BAGIAN LATIHAN
(a) Berapa luas tanah di Kabupaten Karawang yang disita dari Tommy Soeharto menurut berita tentang penyitaan aset jaminan BLBI?
(b) Lanjutkan berita tentang penyitaan aset jaminan BLBI ini setelah kalimat terakhirnya.

Menteri Koordinator Bidang Politik, Hukum dan Keamanan (Menko Polhukam) Mahfud MD mengatakan Tommy Soeharto masih menyewakan aset jaminan BLBI kepada pihak lain.
Karena itu, kata dia, Satgas BLBI telah mengirim tim dan aparat untuk menyita aset jaminan BLBI dari Tommy Soeharto berupa tanah seluas 124 hektare di Kabupaten Karawang, Jawa Barat. Menurutnya, aset tersebut akan segera diubah kepemilikannya atas nama negara.
"Kita sudah punya skema tentang siapa dan kapan akan disita barangnya dan ditagih utangnya. Jadi ini sekarang sudah mulai dari Lippo yang 5 juta hektar lebih di 4 kota itu. Sekarang Tommy dan masih banyak lainnya," jelas Mahfud dalam keterangan daring pada Jumat (5/11/2021).
Mahfud menambahkan jadwal penyitaan dan penagihan sesuai dengan jadwal yang diberikan Presiden Joko Widodo. Menurutnya, pemerintah sudah tidak mau lagi melakukan negosiasi dengan para obligor dan debitur dalam kasus BLBI. Ia beralasan pengembalian uang BLBI ini sudah berlangsung 22 tahun karena para obligor dan debitur terus melakukan negosiasi setiap pergantian pejabat atau menteri.

[Entri untuk menemukan kata dan elemen]
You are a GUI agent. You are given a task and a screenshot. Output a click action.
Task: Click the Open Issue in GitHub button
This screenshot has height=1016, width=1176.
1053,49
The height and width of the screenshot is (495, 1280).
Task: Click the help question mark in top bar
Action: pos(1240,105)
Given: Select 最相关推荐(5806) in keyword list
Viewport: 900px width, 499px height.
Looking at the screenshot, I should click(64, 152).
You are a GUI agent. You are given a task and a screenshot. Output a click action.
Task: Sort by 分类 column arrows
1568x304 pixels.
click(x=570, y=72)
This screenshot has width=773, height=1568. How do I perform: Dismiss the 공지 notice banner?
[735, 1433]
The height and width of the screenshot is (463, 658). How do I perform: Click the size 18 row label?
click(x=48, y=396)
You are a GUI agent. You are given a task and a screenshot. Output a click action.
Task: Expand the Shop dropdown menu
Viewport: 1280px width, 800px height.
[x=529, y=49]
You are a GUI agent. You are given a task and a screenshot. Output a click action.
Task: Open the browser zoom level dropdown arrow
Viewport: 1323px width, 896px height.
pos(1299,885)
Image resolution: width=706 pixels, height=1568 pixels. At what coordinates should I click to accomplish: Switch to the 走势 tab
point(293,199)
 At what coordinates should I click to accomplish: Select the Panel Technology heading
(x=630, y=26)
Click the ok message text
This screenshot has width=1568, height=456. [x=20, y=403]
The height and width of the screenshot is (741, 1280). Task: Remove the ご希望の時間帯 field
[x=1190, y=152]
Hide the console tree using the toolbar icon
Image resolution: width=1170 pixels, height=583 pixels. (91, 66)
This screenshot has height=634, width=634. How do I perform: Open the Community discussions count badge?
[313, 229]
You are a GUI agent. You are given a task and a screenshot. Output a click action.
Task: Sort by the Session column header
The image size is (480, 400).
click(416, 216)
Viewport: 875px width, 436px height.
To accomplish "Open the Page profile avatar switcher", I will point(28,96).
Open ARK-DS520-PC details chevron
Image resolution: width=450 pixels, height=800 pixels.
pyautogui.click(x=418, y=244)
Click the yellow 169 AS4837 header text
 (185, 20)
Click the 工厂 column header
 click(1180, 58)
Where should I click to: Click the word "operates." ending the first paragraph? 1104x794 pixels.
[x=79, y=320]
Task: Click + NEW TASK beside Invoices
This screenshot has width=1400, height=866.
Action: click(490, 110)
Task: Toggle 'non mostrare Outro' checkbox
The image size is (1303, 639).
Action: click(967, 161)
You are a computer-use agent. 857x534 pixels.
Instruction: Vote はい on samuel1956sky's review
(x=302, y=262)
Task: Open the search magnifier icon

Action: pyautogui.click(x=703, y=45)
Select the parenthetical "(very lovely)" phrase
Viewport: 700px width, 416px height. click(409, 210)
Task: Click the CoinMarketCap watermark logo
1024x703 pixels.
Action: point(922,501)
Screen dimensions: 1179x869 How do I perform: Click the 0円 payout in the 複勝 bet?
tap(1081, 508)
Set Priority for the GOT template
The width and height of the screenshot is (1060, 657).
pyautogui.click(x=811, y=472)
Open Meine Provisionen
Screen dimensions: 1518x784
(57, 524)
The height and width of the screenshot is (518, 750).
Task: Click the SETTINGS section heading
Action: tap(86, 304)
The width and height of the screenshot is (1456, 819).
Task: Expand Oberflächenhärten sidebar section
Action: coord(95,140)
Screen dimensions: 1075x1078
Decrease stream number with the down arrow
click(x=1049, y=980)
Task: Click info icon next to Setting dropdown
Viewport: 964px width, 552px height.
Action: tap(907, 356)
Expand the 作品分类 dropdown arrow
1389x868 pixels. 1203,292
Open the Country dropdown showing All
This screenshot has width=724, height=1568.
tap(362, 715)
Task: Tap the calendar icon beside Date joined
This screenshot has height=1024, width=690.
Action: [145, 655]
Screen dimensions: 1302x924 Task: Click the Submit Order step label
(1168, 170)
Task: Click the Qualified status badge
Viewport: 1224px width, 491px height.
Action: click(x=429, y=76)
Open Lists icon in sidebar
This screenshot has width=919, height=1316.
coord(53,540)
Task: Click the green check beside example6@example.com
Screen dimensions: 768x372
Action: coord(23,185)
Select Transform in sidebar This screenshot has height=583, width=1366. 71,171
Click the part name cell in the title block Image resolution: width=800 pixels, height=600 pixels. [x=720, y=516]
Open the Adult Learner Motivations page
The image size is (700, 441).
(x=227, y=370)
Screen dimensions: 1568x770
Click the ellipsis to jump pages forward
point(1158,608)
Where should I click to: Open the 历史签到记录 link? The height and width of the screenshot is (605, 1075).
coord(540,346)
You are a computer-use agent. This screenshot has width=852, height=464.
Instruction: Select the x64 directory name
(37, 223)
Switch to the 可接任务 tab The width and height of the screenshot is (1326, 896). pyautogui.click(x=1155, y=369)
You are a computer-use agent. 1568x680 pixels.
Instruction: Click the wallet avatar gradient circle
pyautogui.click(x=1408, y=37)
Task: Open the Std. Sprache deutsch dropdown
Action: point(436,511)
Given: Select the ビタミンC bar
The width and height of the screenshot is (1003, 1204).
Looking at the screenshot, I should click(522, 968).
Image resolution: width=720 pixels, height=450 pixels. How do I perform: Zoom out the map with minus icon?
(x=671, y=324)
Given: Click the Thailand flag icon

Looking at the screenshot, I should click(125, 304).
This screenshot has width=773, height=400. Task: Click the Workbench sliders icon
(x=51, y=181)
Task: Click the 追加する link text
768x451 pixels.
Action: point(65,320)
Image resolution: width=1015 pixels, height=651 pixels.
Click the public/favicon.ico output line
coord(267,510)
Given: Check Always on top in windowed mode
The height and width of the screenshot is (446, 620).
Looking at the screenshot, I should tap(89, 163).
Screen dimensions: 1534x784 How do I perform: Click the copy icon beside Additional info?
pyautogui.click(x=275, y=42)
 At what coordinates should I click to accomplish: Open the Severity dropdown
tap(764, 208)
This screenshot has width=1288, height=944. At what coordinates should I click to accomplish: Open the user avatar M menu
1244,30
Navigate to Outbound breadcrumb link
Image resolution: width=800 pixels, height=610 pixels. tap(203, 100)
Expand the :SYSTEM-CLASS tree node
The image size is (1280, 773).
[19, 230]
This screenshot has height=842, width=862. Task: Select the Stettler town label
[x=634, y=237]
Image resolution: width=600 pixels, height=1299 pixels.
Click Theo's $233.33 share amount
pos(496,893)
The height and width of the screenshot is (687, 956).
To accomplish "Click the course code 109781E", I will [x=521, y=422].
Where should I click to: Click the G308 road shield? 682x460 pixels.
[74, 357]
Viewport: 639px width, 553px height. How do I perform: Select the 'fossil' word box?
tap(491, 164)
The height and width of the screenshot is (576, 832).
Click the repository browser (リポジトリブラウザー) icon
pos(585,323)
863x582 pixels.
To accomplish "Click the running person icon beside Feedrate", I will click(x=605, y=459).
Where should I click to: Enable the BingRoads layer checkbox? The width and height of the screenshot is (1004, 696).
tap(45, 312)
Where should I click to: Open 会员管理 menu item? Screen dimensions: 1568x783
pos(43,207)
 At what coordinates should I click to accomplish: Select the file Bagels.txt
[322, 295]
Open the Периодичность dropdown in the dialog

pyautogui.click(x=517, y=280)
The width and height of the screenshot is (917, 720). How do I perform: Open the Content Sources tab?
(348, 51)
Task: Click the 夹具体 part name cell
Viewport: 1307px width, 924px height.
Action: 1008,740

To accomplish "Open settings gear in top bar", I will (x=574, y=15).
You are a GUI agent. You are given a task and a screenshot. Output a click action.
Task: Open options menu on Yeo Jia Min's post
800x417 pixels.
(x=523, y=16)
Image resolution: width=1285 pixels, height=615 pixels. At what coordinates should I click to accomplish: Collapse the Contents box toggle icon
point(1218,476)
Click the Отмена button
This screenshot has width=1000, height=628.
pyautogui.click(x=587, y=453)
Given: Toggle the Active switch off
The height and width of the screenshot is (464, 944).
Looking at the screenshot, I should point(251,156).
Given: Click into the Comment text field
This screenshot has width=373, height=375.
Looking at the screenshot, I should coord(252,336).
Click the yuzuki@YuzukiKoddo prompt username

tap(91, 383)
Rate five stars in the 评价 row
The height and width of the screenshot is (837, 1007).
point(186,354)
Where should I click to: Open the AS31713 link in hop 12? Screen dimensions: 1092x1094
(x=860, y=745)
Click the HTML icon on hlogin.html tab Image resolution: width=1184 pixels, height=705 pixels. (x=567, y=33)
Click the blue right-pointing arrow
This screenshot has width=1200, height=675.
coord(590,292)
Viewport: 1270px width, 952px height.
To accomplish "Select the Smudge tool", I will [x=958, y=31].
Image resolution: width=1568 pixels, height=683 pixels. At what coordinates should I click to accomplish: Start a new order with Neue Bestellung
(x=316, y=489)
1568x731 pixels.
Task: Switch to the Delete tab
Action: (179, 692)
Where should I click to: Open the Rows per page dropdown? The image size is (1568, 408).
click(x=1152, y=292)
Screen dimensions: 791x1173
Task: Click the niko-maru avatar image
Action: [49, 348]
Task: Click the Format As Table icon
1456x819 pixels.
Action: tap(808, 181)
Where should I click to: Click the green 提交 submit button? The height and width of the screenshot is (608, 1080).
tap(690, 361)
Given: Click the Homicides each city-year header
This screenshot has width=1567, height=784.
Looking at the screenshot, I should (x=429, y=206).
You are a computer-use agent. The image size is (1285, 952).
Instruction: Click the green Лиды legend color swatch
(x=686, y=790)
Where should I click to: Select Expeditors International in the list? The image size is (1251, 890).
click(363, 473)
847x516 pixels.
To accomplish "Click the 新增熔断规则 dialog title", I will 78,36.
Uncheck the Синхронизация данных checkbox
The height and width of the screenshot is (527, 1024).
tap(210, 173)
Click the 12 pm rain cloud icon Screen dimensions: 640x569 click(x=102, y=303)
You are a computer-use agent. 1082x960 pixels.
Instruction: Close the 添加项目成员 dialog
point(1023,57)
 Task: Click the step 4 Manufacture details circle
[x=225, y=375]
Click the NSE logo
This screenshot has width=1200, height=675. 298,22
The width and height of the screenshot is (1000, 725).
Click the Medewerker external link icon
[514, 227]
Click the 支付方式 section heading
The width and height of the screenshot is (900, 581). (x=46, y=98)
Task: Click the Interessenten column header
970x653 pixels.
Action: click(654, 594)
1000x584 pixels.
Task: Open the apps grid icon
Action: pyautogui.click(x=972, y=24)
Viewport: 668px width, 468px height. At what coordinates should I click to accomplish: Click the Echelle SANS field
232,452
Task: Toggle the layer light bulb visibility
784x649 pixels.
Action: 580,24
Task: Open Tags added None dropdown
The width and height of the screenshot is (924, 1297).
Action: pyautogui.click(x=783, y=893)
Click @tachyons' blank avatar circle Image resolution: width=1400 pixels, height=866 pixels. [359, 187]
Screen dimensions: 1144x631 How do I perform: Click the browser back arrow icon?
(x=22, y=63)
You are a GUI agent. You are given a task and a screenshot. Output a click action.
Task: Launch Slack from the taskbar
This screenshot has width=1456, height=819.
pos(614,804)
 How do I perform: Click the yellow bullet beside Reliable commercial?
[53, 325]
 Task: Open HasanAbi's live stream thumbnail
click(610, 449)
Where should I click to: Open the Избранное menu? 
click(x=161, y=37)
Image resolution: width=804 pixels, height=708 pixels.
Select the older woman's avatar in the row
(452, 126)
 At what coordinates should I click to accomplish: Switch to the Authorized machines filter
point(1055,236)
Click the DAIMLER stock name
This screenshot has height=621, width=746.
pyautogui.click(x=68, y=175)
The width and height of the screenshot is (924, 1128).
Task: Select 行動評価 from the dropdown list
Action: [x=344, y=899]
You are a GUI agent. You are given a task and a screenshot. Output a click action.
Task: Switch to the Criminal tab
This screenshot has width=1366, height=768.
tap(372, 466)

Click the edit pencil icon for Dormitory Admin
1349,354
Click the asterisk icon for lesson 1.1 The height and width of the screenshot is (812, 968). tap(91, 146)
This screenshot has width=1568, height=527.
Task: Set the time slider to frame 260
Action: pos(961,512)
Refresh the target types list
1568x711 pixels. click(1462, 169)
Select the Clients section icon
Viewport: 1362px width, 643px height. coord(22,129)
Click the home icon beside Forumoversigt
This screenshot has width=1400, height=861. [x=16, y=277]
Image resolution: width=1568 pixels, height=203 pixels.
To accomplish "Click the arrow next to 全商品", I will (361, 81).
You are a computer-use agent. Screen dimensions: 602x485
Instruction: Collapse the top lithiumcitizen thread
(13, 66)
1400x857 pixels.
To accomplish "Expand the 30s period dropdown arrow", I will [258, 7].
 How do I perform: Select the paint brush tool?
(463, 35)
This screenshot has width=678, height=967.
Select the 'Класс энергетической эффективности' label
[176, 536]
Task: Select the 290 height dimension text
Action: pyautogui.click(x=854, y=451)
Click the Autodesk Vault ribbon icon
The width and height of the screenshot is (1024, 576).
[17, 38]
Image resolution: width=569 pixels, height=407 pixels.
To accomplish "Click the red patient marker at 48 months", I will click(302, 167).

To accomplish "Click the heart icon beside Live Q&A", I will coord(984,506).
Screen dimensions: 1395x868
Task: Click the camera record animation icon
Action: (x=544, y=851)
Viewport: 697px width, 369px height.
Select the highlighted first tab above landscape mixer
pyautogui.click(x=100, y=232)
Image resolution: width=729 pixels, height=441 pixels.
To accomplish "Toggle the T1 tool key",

HASIL LATIHAN
(a) Seluas 124 hektare.

(b)
"Ini sudah 22 tahun tidak boleh begitu lagi. Tidak ada nego lagi sekarang. Datang saja ke kantor dan jelaskan kalau sudah ada bukti lunas dan sah ya kita nyatakan lunas," tambah Mahfud.
Mahfud meminta para obligor dan debitur BLBI tidak menjual atau menyewakan aset BLBI seperti yang dilakukan Tommy Soeharto.
Tenggat penyitaan
Menanggapi penyitaan itu, peneliti Indonesia Corruption Watch (ICW) Kurnia Ramadhana mendorong pemerintah untuk mengungkap tenggat penyitaan dan penagihan para obligor dan debitur BLBI. Tujuannya agar publik dapat ikut mengawasi proses ini sehingga lebih transparan.
“Semestinya itu bisa dilakukan cepat karena seluruh data aset tersebut sudah ada semua di tangan Satgas BLBI,” tutur Kurnia kepada VOA, Sabtu (6/11/2021).
Kurnia menambahkan Satgas BLBI semestinya juga dapat langsung menyita aset-aset jaminan BLBI milik para obligor dan debitur yang tidak kooperatif. Namun, ia mengusulkan pemerintah dan DPR untuk segera mengesahkan Rancangan Undang-Undang (RUU) Perampasan Aset Tindak Pidana untuk memudahkan kinerja Satgas BLBI.
“Tapi sayangnya itu tidak masuk sebagai Prolegnas Prioritas 2021 karena itu proses ini akan berdampak Panjang,” tambah Kurnia.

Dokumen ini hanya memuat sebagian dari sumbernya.